CHRC transcript - ignorance or stupidity?
May 10, 2008 9:57 am UncategorizedIndulge me as I walk through this from the point of view of a communications person. The CHRT announced a decision that it would no longer transcribe and release tribunal testimony, beginning with the March 25 Lemire hearing. All right, fine, a little research revealed that this had been in contemplation for some months but only wanted some good reason to take effect. (The needle on the Sinister meter is only flickering a little.) The hearings were to be available in audio format. However, when I called to obtain a CD (with the purpose of organizing an online transcription bee) I learned that it could only be obtained by an Access to Information request.
“You’re kidding.”
“No.”
At that point, I desisted and sat back to await events, because John Pacheco was doing a great job slicing the testimony to ribbons and it was clear that exceptionally stupid people were in charge at the commission.
From the perspective of a communications professional, this is a carnival of ineptitude. First of all, does anyone who has ever worked in a bureaucracy believe there would not be an official written transcript for internal use? And there would not be half a dozen ways for the outside world to discover that? And that not releasing it - like all the others - would make you look petty and fearful and bitter and hateful and obstructive and small?
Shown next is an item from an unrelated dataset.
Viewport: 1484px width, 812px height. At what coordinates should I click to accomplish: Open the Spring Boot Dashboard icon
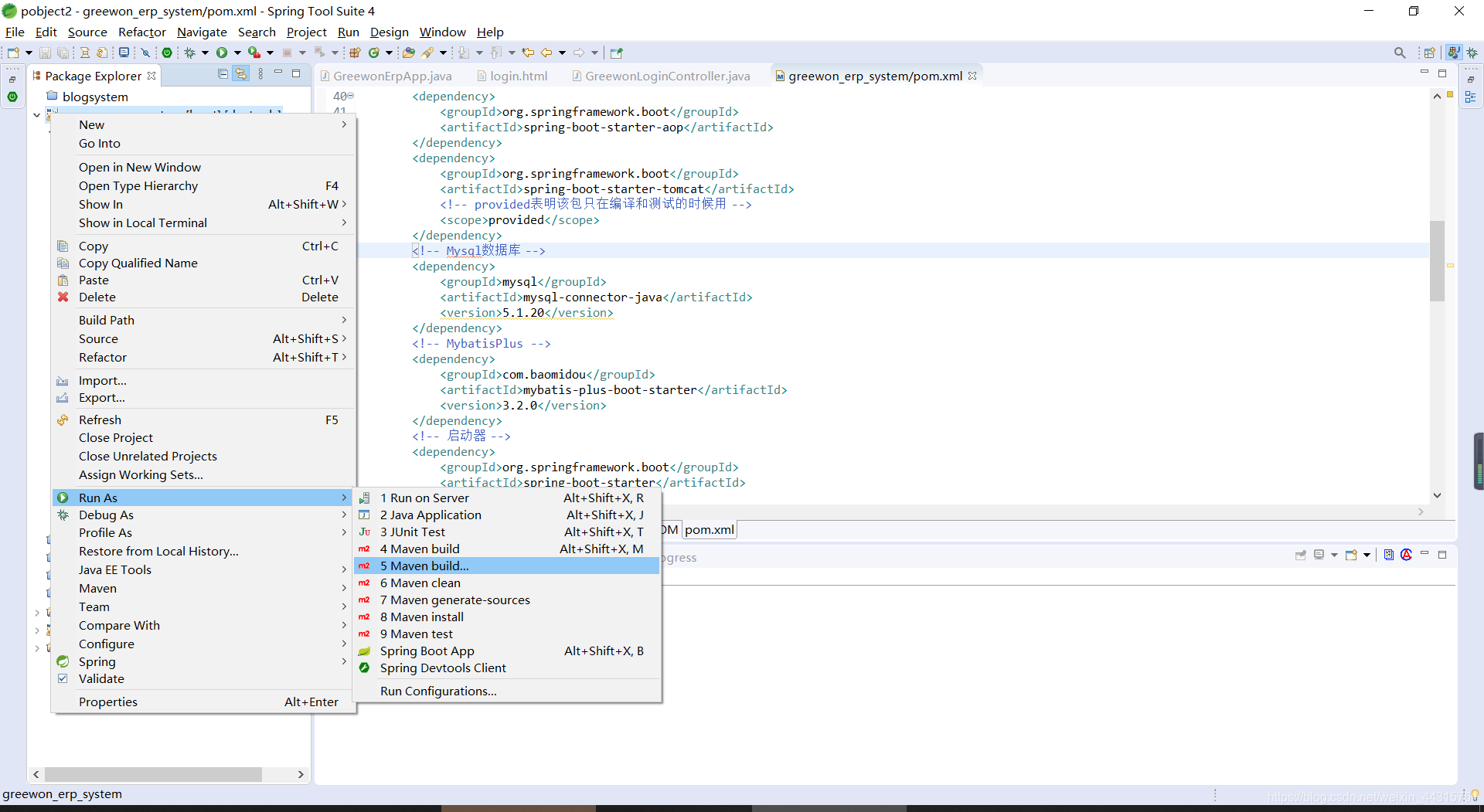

In the transcript, the fellow who has presided over the travesty said, “Have you had the opportunity to use the audio system; Mr. Fromm, that we have in place now, because it’s quite user friendly? I’m relying on it quite extensively.” Why? Why would he ‘rely on it’? He already had written transcripts for all previous hearings. Which brings us to the sudden banning of written transcripts just in time for the one that promised to continue to bring CHRC wrongdoing to the surface. I do not think it is a coincidence, I think it is a calculated measure to drive up defendants’ costs at a critical time.
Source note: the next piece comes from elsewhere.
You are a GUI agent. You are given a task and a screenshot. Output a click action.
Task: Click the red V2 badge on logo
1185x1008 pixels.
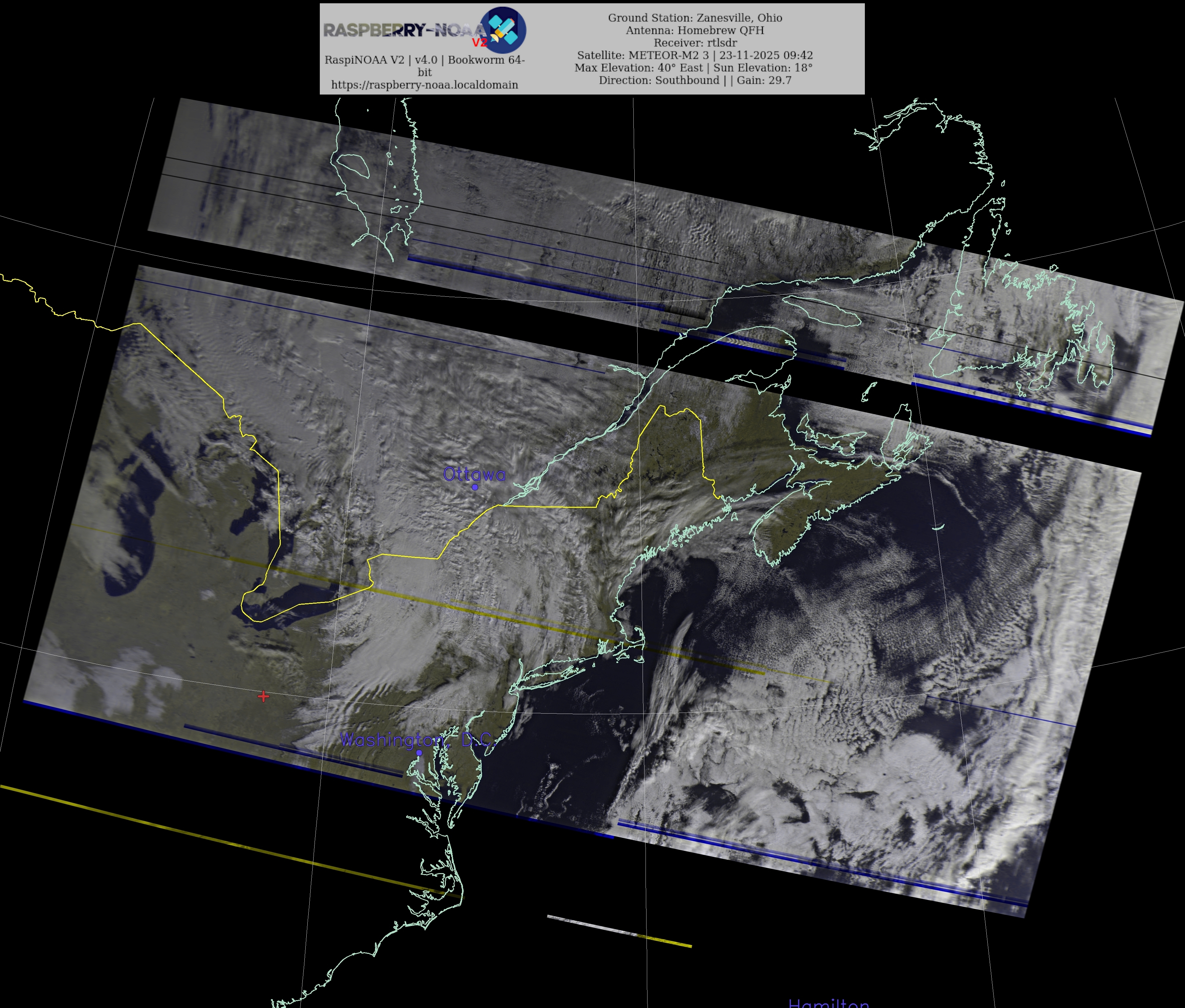pos(479,42)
Then, apparently, someone at the Commission leaked the official transcript - which should not but does exist - to a presumably ‘friendly’ journalist. To vindicate the commission. In 60’s advertising jargon, “Fuzzy thinking.” To reporters, the call for ‘balance’ means walking all the evidence in hand around to every possible adversary, in search of a good, balancing quote. That part is working great so far, for the reporter and Ezra and the cause of free speech. I wonder how it’s working at the Commission?
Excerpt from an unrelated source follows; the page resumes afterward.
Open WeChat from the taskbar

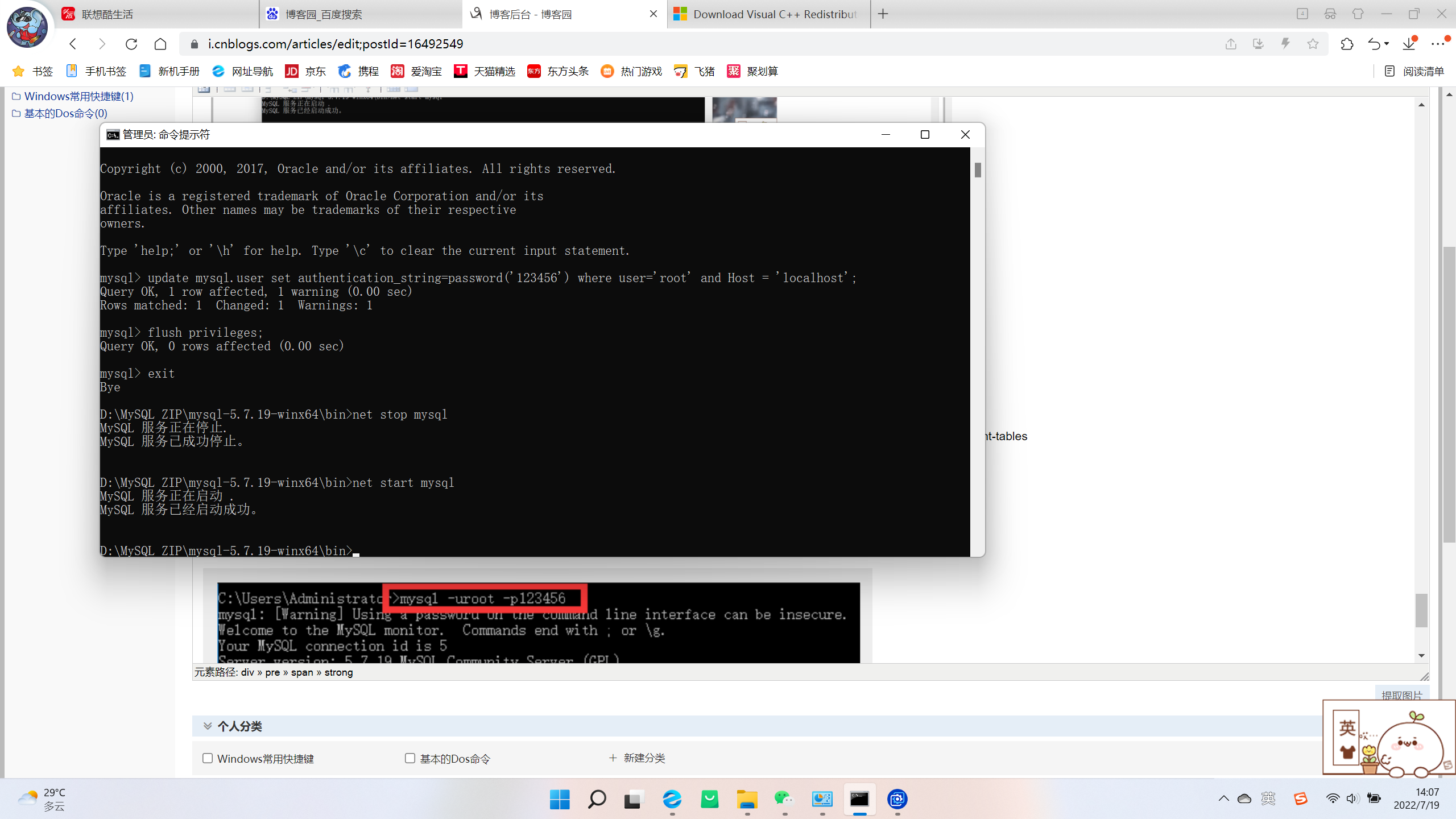coord(784,799)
Duggan's Dew of Kirkintilloch

Enkidu :
Date: May 10, 2008 @ 12:15 pm
Just a little more Warmanesque ‘maximum disruption’.
Duggan's Dew of Kirkintilloch :
Date: May 10, 2008 @ 12:49 pm
(This Comments section provides a convenient forum to extend those thoughts that may not justify wider notice by forwarding to Blogging Tories.)
In April, when Jennifer Lynch, Chief Commissioner of the CHRC informed Maclean’s in a letter that her people had used no “improper investigative techniques”, it gave me to speculate. Maybe she simply doesn’t know what techniques they used. She might know and not understand them. She might understand what she has been told about them, but what she has been told is incomplete, misleading or false. She may know exactly what they did, understand and think it was fine. Anyway, that’s what she wrote Maclean’s. Any of those lines of speculation leaves her looking foolish or incompetent, but they all mean her staff work is deficient, at best. This is confirmed by the farcical release of the transcript. A few weeks ago, I predicted that the Commission would begin to leak. As outside pressure mounts, internal fault lines open and noxious vapours seep out. Imagine my surprise and delight when the first ‘leak’ I am aware of comes so obviously from Sir Humphrey Appleby. I find it hard to believe that any communications person in town would have done this. A senior manager did this. An executive. It is just so appallingly bush league, as demonstrated by the fact that the reporter immediately handed it to Ezra. As of 3:40 Saturday afternoon, no big scoop on Google News about the greatness of the CHRC. Of course, if and when it does arrive, the legitimate questions to ask are, ‘why your news organization?’ and, ‘who gave it to you?’